“Has anybody got a match?” he asked.
One of the Verner’s Pride servants had a whole boxful, and two or three were lighted at a time, and held so that the doctor could see the drowned face better than he could in the uncertain moonlight. It was a strange scene. The lonely, weird character of the place; the dark trees scattered about; the dull pond with its bending willows; the swaying, murmuring crowd collected round the doctor and what he was bending over; the bright flickering flame of the match-light; with the pale moon overhead, getting higher and higher as the night went on, and struggling her way through passing clouds.

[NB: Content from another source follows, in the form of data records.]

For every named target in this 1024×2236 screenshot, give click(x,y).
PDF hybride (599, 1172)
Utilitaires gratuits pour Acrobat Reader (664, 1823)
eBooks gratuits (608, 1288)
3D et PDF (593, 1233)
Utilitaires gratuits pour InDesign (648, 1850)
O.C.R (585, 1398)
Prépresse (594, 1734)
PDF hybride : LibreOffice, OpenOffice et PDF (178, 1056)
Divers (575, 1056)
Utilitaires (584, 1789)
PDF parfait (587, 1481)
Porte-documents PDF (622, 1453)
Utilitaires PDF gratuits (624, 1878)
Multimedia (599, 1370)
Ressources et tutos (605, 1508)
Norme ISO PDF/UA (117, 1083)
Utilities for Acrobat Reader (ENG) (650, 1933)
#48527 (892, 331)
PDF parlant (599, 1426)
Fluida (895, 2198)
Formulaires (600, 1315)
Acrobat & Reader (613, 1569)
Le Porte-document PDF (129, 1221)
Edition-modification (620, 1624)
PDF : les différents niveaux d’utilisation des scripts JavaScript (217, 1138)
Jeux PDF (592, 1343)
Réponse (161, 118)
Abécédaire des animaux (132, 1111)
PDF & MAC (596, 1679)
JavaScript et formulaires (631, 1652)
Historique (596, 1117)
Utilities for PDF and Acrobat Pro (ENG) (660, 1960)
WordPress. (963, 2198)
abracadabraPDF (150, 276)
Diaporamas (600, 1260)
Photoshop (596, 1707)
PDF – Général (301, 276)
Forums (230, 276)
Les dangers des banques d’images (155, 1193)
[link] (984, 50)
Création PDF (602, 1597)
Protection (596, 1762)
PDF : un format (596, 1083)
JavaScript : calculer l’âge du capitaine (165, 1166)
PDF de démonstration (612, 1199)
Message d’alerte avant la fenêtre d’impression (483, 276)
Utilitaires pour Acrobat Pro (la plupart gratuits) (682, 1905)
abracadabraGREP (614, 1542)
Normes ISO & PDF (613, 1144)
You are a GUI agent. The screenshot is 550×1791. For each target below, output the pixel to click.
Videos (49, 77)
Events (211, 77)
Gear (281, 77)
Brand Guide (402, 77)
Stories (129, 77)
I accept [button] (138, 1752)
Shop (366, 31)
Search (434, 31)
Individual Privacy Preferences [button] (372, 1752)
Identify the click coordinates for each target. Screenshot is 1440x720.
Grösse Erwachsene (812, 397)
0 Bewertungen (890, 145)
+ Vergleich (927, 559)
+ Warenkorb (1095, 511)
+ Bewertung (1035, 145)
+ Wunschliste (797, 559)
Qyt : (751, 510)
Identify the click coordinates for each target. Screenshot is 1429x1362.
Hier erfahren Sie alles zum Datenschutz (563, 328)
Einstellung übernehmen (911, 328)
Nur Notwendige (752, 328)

“How did it happen?” asked Dr. West.
Before any answer could be given, a man came tearing up at the top of his speed; several men, indeed, it may be said. The first was Roy, the bailiff. Upon Roy’s leaving Verner’s Pride, after the rebuke bestowed upon him by its heir, he had gone straight down to the George and Dragon, a roadside inn, situated on the outskirts of the village, on the road from Verner’s Pride. Here he had remained, consorting with droppers-in from Deerham, and soothing his mortification with a pipe and sundry cans of ale. When the news was brought in that Rachel Frost was drowned in the Willow-pond, Roy, the landlord, and the company collectively, started off to see.
“Why, it is her!” uttered Roy, taking a hasty view of poor Rachel. “I said it wasn’t possible. I saw her and talked to her up at the house but two or three hours ago. How did she get in?”
The same question always; from all alike: how did she get in? Dr. West rose.
“You can move her,” he said.
“Is she dead, sir?”
Frederick Massingbird—who had been the one to hold the matches—caught the doctor’s arm.
“Not dead!” he uttered. “Not dead beyond hope of restoration?”
“She will never be restored in this world,” was the reply of Dr. West. “She is quite dead.”
“Measures should be tried, at any rate,” said Frederick Massingbird warmly.
“By all means,” acquiesced Dr. West. “It will afford satisfaction, though it should do nothing else.”
They raised her once more, her clothes dripping, and turned with quiet, measured steps towards Verner’s Pride. Of course the whole assemblage attended. They were eagerly curious, boiling over with excitement; but, to give them their due, they were earnestly anxious to afford any aid in their power, and contended who should take turn at bearing that wet burden. Not one but felt sorely grieved for Rachel. Even Nancy was subdued to meekness, as she sped on to be one of the busiest in preparing remedies; and old Roy, though somewhat inclined to regard it in the light of a judgment upon proud Rachel for slighting his son, felt some twinges of pitying regret.
“I have knowed cases where people, dead from drownding, have been restored to life,” said Roy, as they walked along.